7. Slate Retail REIT (TSX:SRT.UN)
Market Cap: $570 Million
Dividend Yield: 8.41%
Payout Ratio (FFO): 85%
Current Price: $13.30
1 Year Target Price: $10
Although markets are bearish on traditional retail REITs, Slate Retail REIT is anything but traditional. It owns 79 properties across the U.S. which are 100% anchored by grocery-related tenants.
In total, it has 10.2 M sq. ft. of leasable space in 21 states. Among the top 5 tenants include blue chip companies Walmart and Kroger. Combined they account for 15% of company revenue.
The company’s strategy is to acquire and manage grocery-anchored neighborhood shopping centres which serve as critical distribution points.
The company pays out a monthly dividend and has consistently maintained its dividend payout ratio below 85% of funds from operations. This has enabled it to growth the dividend and achieve Canadian Dividend Aristocrat status.
8. Arc Resources (TSX:ARX)
Market Cap: 2.48 Billion
Dividend Yield: 8.52%
Payout Ratio: 150%
Current Price: $7.02
1 Year Target Price: $9.70
Arc Resources is another Western Canadian exploration and production company. Although it produces products of all types, natural gas accounts for 74% of production and 77% of proved and probable reserves. Given this, the company is most susceptible to the price of natural gas.
The company’s business strategy is centered around a risk-managed value creation. It aims to deliver financial stability through prudent capital allocation and operational excellence.
It aims to have a net debt to funds from operations ratio below 1.5, which provides it with the flexibility to navigate a prolonged bear market for natural gas prices. The company is exiting a period of high CAPEX and is moving towards a larger production base and lower capital requirements.
This will enable the company to generate additional cash flow as it returns capital to shareholders through its monthly dividend.
9. True North Commercial REIT (TSX:TNT.UN)
Market Cap: $667.92 Million
Dividend Yield: 7.77%
Payout Ratio: 89.14%
Current Price: $7.56
1 Year Target Price: $7.31
True North is a pureplay office REIT. It has $1.4 billion in assets and 49 properties across five provinces. More than 75% of the company’s revenues are underpinned by government and credit-rated tenants.

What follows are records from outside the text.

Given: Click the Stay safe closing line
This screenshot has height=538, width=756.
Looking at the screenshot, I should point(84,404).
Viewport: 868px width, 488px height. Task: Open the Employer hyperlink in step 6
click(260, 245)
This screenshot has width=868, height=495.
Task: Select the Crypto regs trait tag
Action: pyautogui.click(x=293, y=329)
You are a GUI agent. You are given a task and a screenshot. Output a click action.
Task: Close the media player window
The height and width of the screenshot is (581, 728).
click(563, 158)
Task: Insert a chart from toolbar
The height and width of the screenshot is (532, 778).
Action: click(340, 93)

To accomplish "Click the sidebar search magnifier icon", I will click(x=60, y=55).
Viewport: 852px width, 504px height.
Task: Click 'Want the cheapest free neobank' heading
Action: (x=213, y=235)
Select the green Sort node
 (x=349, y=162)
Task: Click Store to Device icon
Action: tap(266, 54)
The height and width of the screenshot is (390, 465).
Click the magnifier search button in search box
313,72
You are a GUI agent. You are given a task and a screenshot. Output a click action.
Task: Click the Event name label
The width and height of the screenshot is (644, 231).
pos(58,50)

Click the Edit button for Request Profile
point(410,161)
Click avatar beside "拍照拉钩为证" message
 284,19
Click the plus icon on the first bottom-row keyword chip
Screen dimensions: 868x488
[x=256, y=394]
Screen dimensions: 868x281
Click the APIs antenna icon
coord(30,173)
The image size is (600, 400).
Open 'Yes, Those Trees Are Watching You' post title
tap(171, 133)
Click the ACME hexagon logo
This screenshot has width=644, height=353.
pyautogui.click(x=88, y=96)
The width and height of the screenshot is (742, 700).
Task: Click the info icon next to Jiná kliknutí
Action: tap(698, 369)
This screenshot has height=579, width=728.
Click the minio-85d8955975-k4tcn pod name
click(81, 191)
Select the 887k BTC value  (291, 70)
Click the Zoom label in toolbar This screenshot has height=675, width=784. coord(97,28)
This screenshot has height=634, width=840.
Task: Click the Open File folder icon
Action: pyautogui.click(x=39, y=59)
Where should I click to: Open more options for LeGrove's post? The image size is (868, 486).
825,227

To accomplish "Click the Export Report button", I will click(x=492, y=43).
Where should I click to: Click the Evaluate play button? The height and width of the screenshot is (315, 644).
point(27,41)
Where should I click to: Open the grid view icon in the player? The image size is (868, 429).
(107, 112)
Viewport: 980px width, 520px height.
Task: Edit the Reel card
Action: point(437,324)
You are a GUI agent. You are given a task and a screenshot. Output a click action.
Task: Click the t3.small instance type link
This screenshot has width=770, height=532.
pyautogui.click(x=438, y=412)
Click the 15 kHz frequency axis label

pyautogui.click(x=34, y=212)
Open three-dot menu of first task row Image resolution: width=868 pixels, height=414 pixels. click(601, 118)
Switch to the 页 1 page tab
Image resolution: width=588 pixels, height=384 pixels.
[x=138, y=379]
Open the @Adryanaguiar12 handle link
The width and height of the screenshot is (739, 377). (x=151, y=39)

The company has a long term growth strategy to acquire properties that are immediately accretive to cash flows. It targets urban centers which a particular focus on government and credit-rated tenants which are currently paying below market rents. This enables it to optimize value upon renewal.
Some of its largest tenants include Toronto-Dominion Bank, the Alberta Treasury Branch and the Federal Government – Correctional services. Combined they account for approximately 16% of revenue.
The company pays out a monthly distribution and aims to lower its payout ratio to below 100% of adjusted funds from operations.
10. Inter Pipeline (TSX:IPL)
Market Cap: 9.19 Billion
Dividend Yield: 7.74%
Payout Ratio: 118%
Current Price: $22.05
1 Year Target Price: $24.70
One of the smaller companies in the industry, Inter Pipeline has big ambitions. The company is currently undertaking the largest project in its history – the $3.5 billion Heartland Petrochemical project.
It will be the first Petrochemical plant in Canada and the goal is to have Heartland operational in 2021. Once operational it will drive significant EBITDA and cash flow growth. The company has been one of the more reliable capital allocators in the space, as it consistently delivers projects on time and on budget.
Inter is a Canadian Dividend Aristocrat and aims to keep its monthly dividend to 80% of cash flows before sustaining capital.